>>>>>
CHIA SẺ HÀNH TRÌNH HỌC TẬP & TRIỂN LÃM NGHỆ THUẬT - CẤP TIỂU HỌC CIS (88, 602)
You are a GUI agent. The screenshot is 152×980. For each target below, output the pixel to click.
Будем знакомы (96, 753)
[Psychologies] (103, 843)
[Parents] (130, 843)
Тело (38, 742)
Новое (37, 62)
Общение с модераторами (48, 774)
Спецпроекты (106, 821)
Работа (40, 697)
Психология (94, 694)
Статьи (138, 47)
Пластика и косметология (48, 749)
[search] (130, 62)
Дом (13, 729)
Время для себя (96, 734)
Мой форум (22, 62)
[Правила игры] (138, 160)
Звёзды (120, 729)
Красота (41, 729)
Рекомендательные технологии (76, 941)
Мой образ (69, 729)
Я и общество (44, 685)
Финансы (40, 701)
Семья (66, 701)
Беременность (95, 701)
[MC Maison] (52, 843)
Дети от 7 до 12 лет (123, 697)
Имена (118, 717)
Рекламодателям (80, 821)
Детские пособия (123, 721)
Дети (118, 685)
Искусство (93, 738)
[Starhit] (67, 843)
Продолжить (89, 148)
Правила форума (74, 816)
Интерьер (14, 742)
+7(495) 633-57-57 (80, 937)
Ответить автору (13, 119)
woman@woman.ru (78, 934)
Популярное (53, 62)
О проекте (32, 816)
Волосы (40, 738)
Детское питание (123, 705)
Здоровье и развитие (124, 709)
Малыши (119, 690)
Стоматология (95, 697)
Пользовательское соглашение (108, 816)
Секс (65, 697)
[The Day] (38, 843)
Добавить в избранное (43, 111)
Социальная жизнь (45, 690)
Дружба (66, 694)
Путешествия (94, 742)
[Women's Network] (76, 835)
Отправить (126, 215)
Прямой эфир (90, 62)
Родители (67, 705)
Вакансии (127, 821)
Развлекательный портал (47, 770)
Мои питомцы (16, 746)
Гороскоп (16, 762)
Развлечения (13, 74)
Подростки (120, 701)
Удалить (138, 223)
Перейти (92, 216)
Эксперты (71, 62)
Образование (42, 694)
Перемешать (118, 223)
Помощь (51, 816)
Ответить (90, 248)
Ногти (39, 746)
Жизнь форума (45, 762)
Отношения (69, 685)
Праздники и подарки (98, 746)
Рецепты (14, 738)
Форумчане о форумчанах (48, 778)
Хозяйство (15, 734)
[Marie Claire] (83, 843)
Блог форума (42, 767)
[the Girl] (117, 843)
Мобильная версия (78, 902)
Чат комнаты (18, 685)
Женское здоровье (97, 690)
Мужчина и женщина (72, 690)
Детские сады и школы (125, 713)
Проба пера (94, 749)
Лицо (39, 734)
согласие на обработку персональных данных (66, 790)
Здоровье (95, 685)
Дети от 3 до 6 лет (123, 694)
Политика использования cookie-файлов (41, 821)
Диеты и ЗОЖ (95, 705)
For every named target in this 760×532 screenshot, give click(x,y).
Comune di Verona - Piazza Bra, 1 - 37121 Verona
<<<<<
>>>>>
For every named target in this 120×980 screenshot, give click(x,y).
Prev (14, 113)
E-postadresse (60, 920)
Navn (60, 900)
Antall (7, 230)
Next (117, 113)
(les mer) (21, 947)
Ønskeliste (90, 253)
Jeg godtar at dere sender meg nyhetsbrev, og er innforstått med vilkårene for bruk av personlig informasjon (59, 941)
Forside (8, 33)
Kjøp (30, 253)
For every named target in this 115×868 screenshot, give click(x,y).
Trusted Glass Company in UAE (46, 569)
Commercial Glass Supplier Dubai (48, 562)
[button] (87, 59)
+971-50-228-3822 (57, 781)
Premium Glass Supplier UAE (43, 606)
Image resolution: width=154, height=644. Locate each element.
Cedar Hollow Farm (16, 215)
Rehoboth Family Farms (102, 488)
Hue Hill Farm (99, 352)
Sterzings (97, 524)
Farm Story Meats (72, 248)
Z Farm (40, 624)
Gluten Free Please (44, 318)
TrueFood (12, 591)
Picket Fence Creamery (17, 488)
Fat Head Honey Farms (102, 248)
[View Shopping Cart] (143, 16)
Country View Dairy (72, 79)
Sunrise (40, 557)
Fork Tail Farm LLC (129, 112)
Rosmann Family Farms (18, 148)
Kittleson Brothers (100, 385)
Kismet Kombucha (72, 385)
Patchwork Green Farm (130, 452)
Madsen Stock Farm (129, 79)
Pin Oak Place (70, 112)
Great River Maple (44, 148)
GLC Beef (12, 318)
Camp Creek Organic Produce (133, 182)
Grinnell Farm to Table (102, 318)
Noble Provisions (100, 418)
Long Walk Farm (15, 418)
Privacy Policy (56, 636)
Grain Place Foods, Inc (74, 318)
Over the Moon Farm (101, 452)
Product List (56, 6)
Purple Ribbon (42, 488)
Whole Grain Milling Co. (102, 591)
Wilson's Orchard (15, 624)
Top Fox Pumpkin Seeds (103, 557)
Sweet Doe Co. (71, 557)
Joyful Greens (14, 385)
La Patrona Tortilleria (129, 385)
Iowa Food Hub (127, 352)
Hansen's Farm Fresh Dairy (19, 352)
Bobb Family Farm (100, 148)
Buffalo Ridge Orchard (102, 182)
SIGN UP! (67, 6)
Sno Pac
<<<<<
* [What to work on]:
Rewrite the items above as a numbered list, starting at the line with "Спецпроекты (106, 821)" and going up to and including the line with "Я и общество (44, 685)". Skip any blank lines.

* [Response to the task]:
1. Спецпроекты (106, 821)
2. Работа (40, 697)
3. Психология (94, 694)
4. Статьи (138, 47)
5. Пластика и косметология (48, 749)
6. [search] (130, 62)
7. Дом (13, 729)
8. Время для себя (96, 734)
9. Мой форум (22, 62)
10. [Правила игры] (138, 160)
11. Звёзды (120, 729)
12. Красота (41, 729)
13. Рекомендательные технологии (76, 941)
14. Мой образ (69, 729)
15. Я и общество (44, 685)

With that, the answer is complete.